Sentiment around crypto assets fell to its lowest level since the FTX crash in November 2022 in August, according to analysis from asset manager ETC Group, driven by growing US recession fears and a sharp strengthening of the Japanese yen.

However, recession fears quickly transformed into expectations of a change in the Federal Reserve’s monetary policy. If the Fed starts to ease its policy, i.e. lower interest rates or inject more money into the economy, this could create a more favorable environment for Bitcoin, as loose monetary policy typically encourages more risk-taking investments in assets like cryptocurrencies.

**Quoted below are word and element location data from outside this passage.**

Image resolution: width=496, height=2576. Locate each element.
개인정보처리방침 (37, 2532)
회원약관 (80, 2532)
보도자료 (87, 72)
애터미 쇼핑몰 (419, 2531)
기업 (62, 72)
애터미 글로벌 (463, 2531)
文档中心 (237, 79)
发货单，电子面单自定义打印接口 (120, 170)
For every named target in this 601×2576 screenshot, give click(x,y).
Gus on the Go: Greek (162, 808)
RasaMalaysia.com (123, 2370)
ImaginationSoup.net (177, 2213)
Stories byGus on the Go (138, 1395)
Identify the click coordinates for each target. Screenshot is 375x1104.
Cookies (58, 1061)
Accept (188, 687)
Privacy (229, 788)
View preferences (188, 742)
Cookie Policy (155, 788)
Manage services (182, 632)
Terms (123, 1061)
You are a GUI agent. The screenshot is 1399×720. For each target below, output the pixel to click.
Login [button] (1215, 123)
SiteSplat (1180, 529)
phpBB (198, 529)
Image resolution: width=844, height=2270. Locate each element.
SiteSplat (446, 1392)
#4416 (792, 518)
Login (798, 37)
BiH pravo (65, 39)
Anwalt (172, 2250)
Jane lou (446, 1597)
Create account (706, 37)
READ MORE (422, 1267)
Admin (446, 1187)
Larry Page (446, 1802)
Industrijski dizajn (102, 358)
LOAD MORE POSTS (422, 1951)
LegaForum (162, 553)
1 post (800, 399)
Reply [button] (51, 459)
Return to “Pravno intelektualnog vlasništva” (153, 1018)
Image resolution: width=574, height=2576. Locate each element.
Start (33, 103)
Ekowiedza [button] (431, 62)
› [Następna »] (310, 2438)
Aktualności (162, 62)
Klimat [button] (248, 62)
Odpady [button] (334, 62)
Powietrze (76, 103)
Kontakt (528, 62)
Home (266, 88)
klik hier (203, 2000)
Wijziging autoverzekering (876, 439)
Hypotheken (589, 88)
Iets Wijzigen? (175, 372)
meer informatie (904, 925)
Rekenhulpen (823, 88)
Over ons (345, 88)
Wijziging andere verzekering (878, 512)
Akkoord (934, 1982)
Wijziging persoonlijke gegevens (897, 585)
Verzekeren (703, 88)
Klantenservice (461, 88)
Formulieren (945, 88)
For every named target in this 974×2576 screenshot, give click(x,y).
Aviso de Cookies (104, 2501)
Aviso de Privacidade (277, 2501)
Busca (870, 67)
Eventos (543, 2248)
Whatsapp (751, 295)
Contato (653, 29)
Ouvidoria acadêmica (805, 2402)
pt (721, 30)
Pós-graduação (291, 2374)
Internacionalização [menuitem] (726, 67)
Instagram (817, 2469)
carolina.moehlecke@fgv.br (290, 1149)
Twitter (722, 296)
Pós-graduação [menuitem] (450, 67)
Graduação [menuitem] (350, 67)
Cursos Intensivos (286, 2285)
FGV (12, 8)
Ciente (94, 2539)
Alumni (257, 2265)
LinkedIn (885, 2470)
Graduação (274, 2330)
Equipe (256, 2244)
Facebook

According to Andre Dragos, Head of Research at ETC Group:
Expectations were heightened when Fed Chairman Jerome Powell indicated at a meeting in Jackson Hole, Wyoming, that such a policy change was likely imminent. “The direction is clear, and the timing and pace of rate cuts will depend on incoming data, the evolving outlook, and the balance of risks,” the Fed chief said.

According to Dragos, Powell’s comments indicated that the Fed can no longer tolerate worsening labor market conditions and suggests that rate cuts could begin in September.

At the time of writing, Bitcoin is trading at $58,385, down nearly 5% in the last 30 days. However, the asset is still showing a 31% return in 2024.

Recession Risk

ETC Group predicts that concerns about a slowdown in the US will have less of an impact on Bitcoin’s price. According to Dragos’ analysis, the cryptocurrency’s sensitivity to global growth expectations is decreasing and it is becoming more correlated with monetary policy and the performance of the US dollar.